Give back every record verbatim, but not the pictures.

────

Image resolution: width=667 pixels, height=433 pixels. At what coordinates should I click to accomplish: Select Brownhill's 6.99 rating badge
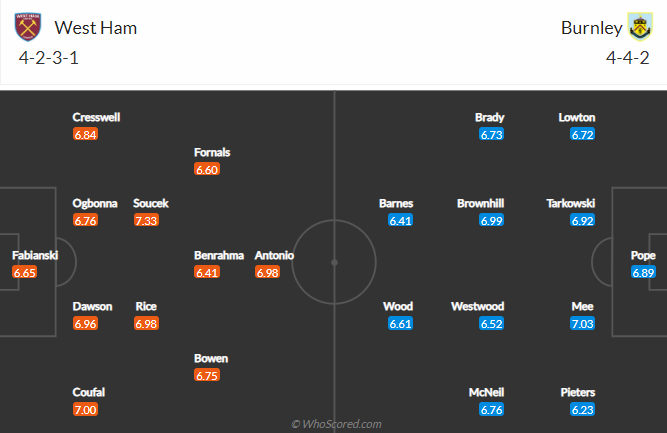click(x=491, y=220)
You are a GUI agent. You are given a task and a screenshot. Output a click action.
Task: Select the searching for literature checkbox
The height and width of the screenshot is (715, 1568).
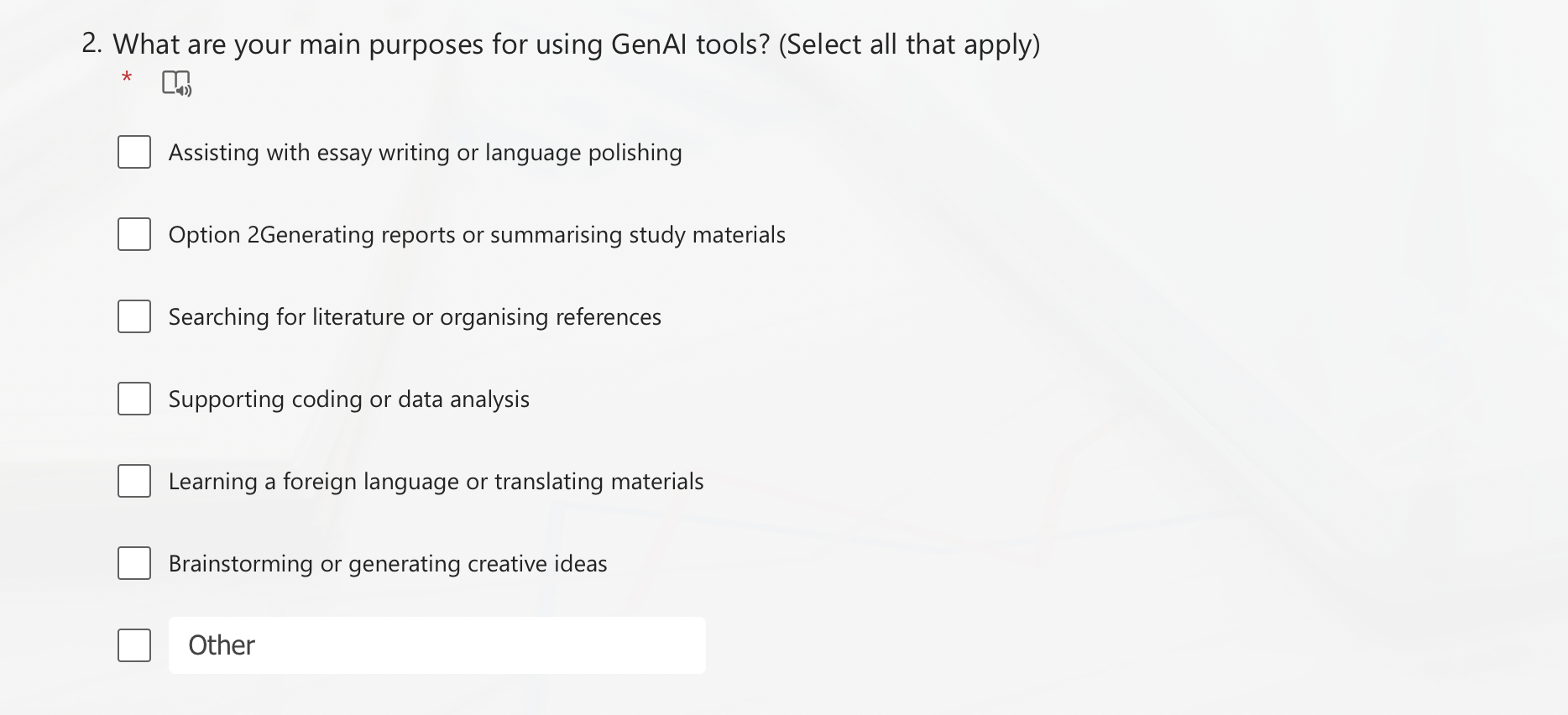click(x=134, y=316)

────

### Solution to this task
Image resolution: width=667 pixels, height=433 pixels. At what coordinates should I click to accomplish: Select Brownhill's 6.99 rating badge
click(x=491, y=220)
You are a GUI agent. You are given a task and a screenshot. Output a click action.
Task: Select the searching for literature checkbox
The height and width of the screenshot is (715, 1568).
click(x=134, y=316)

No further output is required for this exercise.